### DIRECTIONS FOR THIS TASK
Express the part of the data below that opens with the line containing "Select Threat intelligence" and closes with the line containing "click(x=125, y=336)", both ends included, as a Markdown table with the columns Row and Line. Number the rows and leave out blank lines.

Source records
=-=-=

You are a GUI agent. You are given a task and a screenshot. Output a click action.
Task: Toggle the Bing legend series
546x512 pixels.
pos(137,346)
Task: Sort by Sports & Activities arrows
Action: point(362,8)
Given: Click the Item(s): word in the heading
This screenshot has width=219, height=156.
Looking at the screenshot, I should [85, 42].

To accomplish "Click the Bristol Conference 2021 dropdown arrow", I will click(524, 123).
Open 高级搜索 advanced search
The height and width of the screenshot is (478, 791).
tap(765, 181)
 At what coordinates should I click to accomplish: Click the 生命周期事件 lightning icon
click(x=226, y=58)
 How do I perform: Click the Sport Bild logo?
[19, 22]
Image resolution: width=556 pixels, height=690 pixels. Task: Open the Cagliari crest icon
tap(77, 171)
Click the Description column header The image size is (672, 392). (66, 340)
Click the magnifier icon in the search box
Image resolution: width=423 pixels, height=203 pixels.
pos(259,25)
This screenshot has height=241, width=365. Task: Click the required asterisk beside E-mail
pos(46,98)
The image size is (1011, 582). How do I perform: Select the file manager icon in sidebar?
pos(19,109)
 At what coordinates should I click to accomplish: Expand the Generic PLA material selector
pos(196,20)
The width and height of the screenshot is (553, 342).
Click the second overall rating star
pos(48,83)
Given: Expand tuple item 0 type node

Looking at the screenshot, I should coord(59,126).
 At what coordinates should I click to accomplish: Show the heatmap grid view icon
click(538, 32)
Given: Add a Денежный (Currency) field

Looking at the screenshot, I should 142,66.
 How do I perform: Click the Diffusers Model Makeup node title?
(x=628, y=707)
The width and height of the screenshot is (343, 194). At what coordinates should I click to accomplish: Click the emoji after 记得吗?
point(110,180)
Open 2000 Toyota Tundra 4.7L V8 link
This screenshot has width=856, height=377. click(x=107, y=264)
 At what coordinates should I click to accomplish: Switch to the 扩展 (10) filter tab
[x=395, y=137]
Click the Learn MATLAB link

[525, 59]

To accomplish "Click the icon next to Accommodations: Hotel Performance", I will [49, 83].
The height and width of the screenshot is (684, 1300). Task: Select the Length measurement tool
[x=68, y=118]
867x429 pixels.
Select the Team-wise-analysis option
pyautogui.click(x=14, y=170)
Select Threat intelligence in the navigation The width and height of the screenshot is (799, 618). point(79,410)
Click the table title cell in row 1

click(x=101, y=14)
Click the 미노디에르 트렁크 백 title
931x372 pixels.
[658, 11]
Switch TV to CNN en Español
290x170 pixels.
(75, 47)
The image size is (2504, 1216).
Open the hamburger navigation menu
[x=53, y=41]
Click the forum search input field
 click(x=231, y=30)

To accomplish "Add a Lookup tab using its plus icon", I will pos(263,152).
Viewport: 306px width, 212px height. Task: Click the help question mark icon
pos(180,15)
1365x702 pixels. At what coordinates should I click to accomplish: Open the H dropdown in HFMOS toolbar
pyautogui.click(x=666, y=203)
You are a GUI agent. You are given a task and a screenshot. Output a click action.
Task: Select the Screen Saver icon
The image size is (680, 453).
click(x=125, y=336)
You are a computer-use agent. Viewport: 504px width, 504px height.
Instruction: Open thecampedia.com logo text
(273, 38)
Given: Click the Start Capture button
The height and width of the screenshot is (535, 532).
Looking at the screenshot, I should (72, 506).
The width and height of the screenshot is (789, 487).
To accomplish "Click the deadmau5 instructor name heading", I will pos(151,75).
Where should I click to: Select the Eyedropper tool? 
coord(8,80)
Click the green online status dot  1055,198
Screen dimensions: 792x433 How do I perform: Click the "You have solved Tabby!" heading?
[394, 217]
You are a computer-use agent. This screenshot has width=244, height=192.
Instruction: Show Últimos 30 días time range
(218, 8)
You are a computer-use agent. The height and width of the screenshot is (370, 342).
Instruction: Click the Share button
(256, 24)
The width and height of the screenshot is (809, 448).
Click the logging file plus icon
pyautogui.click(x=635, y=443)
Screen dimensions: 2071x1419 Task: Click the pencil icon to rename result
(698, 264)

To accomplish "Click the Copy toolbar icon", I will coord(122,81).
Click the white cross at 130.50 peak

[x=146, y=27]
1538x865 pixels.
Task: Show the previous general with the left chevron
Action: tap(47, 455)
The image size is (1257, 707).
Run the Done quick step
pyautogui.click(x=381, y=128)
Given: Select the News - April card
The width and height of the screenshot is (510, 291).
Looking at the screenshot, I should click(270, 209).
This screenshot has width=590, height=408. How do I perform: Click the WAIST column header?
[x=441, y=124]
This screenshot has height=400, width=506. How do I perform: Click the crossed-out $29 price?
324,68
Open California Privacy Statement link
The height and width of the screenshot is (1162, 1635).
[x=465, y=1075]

=-=-=

### RESPONSE TO THIS TASK
| Row | Line |
|---|---|
| 1 | Select Threat intelligence in the navigation The width and height of the screenshot is (799, 618). point(79,410) |
| 2 | Click the table title cell in row 1 |
| 3 | click(x=101, y=14) |
| 4 | Click the 미노디에르 트렁크 백 title |
| 5 | 931x372 pixels. |
| 6 | [658, 11] |
| 7 | Switch TV to CNN en Español |
| 8 | 290x170 pixels. |
| 9 | (75, 47) |
| 10 | The image size is (2504, 1216). |
| 11 | Open the hamburger navigation menu |
| 12 | [x=53, y=41] |
| 13 | Click the forum search input field |
| 14 |  click(x=231, y=30) |
| 15 | To accomplish "Add a Lookup tab using its plus icon", I will pos(263,152). |
| 16 | Viewport: 306px width, 212px height. Task: Click the help question mark icon |
| 17 | pos(180,15) |
| 18 | 1365x702 pixels. At what coordinates should I click to accomplish: Open the H dropdown in HFMOS toolbar |
| 19 | pyautogui.click(x=666, y=203) |
| 20 | You are a GUI agent. You are given a task and a screenshot. Output a click action. |
| 21 | Task: Select the Screen Saver icon |
| 22 | The image size is (680, 453). |
| 23 | click(x=125, y=336) |